▸ What is expected: Report the count of lines containing the word "computer" in these records, with no other text.

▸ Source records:
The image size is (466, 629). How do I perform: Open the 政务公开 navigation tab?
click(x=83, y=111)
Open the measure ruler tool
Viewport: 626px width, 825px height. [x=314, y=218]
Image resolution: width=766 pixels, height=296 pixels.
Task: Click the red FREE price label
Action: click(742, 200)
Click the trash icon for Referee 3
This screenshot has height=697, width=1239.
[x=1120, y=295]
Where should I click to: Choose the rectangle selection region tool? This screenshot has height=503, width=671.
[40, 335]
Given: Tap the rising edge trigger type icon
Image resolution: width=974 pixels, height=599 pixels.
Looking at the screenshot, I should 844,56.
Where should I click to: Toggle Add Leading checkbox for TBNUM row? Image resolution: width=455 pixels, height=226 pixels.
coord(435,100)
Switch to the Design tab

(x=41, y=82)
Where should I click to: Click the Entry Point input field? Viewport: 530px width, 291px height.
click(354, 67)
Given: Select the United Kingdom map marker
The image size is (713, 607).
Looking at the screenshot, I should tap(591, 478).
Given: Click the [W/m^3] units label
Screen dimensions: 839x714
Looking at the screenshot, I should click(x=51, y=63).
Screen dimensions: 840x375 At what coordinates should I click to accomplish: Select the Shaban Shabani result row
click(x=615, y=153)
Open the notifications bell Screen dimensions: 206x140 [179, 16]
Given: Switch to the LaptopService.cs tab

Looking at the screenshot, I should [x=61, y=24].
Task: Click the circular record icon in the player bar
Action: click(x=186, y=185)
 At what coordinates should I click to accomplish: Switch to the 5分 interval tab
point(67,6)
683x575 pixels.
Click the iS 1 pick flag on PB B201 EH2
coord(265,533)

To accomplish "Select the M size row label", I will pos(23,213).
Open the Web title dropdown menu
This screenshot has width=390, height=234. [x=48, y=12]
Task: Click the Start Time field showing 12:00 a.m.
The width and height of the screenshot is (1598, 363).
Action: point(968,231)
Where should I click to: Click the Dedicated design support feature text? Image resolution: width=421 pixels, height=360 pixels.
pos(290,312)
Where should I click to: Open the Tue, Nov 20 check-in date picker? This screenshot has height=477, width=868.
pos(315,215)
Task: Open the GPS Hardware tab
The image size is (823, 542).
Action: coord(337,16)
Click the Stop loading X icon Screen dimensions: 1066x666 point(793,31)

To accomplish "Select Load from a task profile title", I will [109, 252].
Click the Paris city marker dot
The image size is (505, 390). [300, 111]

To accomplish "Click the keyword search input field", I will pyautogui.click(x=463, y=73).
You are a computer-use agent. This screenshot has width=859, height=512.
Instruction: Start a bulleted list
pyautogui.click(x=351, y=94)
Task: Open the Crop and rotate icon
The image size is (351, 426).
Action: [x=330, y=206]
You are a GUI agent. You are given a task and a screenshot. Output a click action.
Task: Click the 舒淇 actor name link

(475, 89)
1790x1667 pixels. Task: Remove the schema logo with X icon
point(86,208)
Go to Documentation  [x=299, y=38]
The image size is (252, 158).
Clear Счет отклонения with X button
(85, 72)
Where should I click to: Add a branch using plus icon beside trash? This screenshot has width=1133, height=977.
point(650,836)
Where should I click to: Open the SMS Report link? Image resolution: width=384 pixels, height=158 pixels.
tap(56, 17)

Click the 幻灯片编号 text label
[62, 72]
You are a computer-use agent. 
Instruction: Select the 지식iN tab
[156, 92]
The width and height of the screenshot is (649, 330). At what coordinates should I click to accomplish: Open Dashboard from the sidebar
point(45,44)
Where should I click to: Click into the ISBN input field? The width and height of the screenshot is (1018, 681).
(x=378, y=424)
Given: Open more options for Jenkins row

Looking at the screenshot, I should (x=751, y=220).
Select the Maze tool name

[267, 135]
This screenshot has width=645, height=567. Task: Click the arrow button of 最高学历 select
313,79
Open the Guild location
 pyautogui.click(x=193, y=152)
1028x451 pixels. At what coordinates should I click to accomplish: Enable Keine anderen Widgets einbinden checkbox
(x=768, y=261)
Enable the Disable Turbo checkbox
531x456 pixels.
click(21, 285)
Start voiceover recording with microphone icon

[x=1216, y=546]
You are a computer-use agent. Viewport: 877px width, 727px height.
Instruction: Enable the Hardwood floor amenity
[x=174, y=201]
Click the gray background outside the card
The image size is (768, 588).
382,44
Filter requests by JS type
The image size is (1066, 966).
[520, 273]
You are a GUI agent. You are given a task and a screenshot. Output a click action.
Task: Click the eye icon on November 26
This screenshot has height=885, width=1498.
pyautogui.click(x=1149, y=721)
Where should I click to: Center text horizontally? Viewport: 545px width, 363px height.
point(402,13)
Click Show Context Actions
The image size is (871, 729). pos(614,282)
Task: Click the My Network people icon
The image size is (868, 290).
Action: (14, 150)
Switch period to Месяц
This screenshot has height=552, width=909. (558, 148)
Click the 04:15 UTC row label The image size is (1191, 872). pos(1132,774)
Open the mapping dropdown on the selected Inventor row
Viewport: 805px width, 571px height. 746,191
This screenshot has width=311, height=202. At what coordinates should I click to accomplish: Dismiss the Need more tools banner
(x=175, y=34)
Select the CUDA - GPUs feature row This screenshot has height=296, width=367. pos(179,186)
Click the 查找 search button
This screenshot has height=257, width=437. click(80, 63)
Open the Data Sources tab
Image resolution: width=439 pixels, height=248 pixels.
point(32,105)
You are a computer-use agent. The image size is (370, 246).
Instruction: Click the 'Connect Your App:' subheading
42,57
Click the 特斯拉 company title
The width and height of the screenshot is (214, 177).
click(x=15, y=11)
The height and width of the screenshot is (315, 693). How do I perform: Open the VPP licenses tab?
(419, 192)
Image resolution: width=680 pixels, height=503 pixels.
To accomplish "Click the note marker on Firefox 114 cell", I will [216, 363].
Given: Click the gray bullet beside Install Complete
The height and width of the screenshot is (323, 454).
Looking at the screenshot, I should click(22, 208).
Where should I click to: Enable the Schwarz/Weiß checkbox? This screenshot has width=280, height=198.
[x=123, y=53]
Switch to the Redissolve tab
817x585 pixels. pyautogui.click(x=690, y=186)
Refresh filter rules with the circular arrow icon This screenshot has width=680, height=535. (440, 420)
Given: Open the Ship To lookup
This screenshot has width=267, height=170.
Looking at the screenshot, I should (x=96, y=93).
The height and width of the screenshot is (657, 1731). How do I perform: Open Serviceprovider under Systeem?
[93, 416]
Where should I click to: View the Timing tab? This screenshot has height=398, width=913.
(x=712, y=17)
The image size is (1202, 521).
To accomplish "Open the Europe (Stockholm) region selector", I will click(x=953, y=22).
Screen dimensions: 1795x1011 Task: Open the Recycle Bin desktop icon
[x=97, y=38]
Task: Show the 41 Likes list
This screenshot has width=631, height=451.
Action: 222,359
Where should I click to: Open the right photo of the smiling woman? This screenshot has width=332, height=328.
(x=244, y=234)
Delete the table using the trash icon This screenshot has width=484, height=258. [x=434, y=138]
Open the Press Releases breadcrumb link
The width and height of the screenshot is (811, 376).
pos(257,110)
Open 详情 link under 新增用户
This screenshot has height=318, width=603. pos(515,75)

▸ Task response: 4